Consider that the lifestyle and cultural identity we each feel belongs to us has been perpetuated by very basic, consumer-driven media, be it on cave walls or newsreel--a media that is not manipulative because it is evil, but manipulative just by the nature of its platform- a house for the insatiable hunger for humans to appear purposeful, identified, something more than a wandering form of life with a very short expiration date in the scheme of all time.  Media, which benefits solely by subscribers, retains our attention by luring us to think we discovered a style fist, that we created a dance move, or a way to speak shared only by those who are our closest allies or neighbors.  Consider that the language I am writing in has been formulated by media minds along the timeline of all human existence, limiting the essence of my expression to live within the frame of a timeline of popular consensus, defining what is what, directing my rhetorical possibility to the point that in one mere slip of a phrase my language could go from formal to slang.

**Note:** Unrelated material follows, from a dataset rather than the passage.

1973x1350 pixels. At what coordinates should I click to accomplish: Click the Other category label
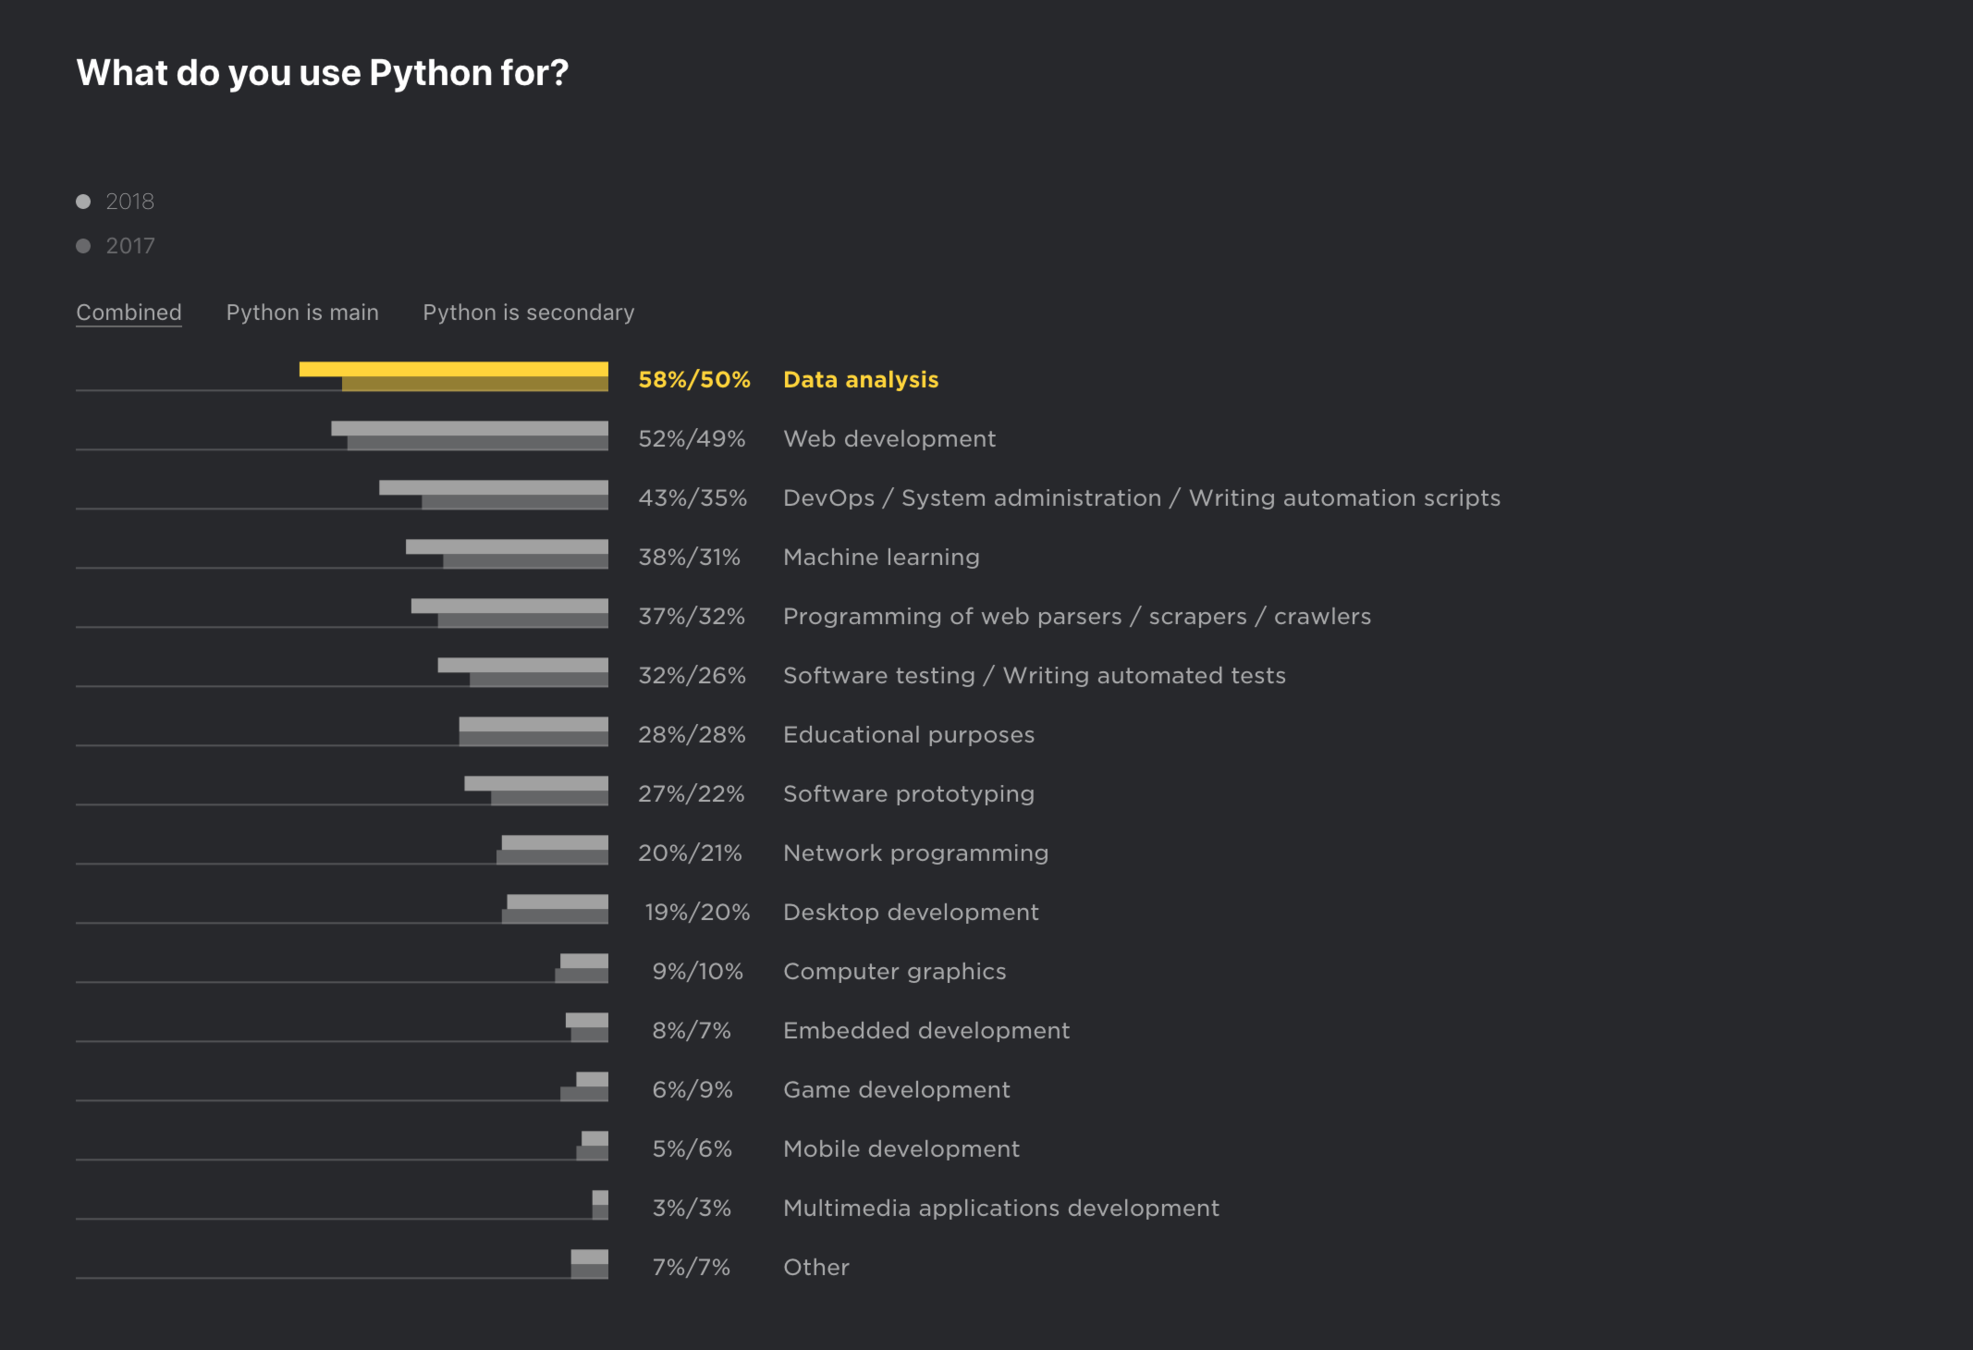coord(816,1267)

In this same way my language can slip from the twang or jive of one demographic to another, from one accent to another, and speaking so I would have to be most careful to not steal from another's cultural idiom and simultaneously tread with the utmost awareness to not insult through whatever is deemed today (or better yet tomorrow) as politically correct.  

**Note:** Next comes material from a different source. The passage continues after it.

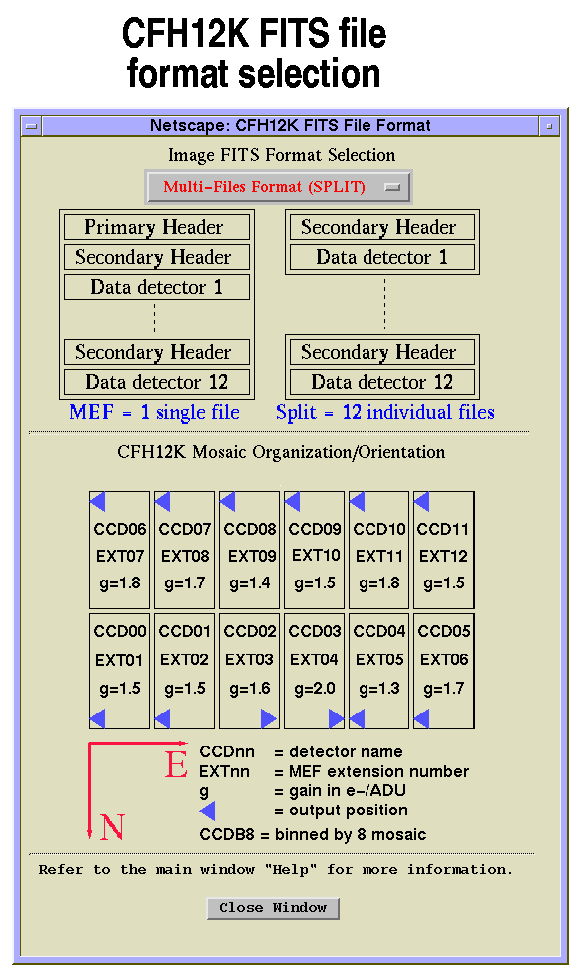585x979 pixels.
Task: Click the red N orientation arrow label
Action: (112, 827)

When we are in our first years, typically we have no inhibition to meet others eye-to-eye, we have not yet dialed in to the complexity language, to the separation of self versus other, to the need to prove we are alive in any way beyond simply living.  As the stories of "who we are" pile on to us, we begin to name what we are in comparison to what another person is.  Could it be that we are each a living caricaturization of the heritage that the greatest media schemer(time) has, in its own economic/developmental interest, given to us as a costume,  adorning us in a prison we illusively operate like gerbil wheels, defending, protecting, killing for and crying over as a way to bide time through the passages of life.   One theme remains the same in all people from every culture; each needs to feel worthy, respected and oriented to some place or thing, each -if wise enough to figure out how to simply unzip time's outfitting and defining, has the entry key to an expansive inward and outward universe of self.  It's valid to consider that instead of putting our energy into ending hatred, we can put our energy into fueling passions, building platforms and flexible systems which can mirror our strengths and show us how to build our own tools by fostering lessons of ambition, compassion and conscientious care.  In this way, humanity could globally step into its purpose, not to possess and protect, but to bravely know thy infinite self, a bundle of light and life reflecting into many parts and returning to oneness, in many motions.